Além da pena de prisão, a comissão manteve a previsão de multa. Uma inovação, para os crimes contra o patrimônio em geral, é a possibilidade de o acusado reparar o bem danificado até a decisão de 1º grau da Justiça, com o objetivo de extinguir a punibilidade, desde que a vítima aceite a reparação.

Movimentos sociais

A defensora pública Juliana Garcia Belloque chegou a propor a retirada da expressão “concurso de mais de duas pessoas” para a parte que trata da usurpação – como invasão de propriedade, alteração de limites rurais ou desvio de curso de rios.

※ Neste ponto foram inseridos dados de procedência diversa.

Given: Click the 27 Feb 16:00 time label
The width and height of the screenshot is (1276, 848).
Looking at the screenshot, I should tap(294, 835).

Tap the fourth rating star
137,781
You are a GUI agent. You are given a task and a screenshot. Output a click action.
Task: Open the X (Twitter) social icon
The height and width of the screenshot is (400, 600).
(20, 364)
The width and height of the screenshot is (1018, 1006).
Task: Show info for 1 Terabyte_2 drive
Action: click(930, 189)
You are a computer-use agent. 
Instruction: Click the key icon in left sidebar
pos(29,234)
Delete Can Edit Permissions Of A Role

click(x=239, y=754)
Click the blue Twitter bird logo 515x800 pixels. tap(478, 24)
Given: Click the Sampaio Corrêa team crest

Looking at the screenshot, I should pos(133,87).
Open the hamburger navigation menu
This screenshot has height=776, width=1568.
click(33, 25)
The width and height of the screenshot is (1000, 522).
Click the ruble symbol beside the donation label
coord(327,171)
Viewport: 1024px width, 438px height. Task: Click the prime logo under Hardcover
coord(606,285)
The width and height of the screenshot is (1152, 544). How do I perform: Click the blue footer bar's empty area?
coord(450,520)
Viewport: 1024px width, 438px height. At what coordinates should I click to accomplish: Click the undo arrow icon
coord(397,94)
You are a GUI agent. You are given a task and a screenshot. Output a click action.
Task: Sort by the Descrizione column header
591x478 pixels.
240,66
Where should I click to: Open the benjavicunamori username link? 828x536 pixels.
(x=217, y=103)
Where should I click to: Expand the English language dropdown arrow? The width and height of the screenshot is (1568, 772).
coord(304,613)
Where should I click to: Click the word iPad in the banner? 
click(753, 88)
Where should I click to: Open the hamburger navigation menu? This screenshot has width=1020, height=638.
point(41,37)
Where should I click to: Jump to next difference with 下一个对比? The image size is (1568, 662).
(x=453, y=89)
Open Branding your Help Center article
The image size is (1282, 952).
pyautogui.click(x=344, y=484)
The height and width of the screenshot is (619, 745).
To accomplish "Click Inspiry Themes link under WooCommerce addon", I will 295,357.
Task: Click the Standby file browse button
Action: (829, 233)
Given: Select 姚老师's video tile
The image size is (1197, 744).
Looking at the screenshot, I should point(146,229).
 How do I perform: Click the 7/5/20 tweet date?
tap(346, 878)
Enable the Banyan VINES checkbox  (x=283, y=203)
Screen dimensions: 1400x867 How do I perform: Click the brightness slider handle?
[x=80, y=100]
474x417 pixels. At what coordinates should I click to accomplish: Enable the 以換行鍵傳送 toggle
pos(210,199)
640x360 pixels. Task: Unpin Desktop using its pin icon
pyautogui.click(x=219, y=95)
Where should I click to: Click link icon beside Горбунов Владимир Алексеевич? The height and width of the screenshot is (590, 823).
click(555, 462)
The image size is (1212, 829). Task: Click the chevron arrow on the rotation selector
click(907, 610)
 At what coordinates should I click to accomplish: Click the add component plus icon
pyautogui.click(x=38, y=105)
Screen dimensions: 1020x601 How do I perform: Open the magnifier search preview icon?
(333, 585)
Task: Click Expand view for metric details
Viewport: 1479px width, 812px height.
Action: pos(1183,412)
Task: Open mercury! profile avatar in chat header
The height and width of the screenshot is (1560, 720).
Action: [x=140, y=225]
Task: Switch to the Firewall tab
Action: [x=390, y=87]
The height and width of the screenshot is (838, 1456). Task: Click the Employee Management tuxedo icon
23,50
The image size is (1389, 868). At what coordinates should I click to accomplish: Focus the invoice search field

Para a defensora, seria uma forma de evitar a criminalização indevida de movimentos sociais – como os Sem Teto, de São Paulo. No entanto, a expressão foi mantida. Segundo o relator, Luiz Carlos Gonçalves, a expressão pode evitar o acirramento de conflitos agrários. Na tentativa de proteger os posseiros com poucos recursos financeiros, a denúncia sobre casos de invasão passa a ser por representação, o que significa que o Ministério Público poderá agir se um pequeno agricultor tiver suas terras invadidas.

- A questão não é urbana. Para cada imóvel invadido em São Paulo, centenas morrem por conta de disputa de terra no Pará – argumentou Luiz Carlos Gonçalves.

Pela proposta da comissão, os artigos que tratam do abandono de animais em propriedade alheia e da alteração de local especialmente protegido por lei serão revogados. Os juristas chegaram a brincar com o número do artigo que trata do estelionato que, com a supressão de parte do texto legal, terá de ser renumerado e deixa de ser 171, número conhecido popularmente como símbolo de enganação.

A comissão, presidida pelo ministro do Superior Tribunal de Justiça (STJ) Gilson Dipp, foi instalada em outubro do ano passado com o objetivo de elaborar o anteprojeto do novo Código Penal e tem até o próximo dia 24 para completar seus trabalhos.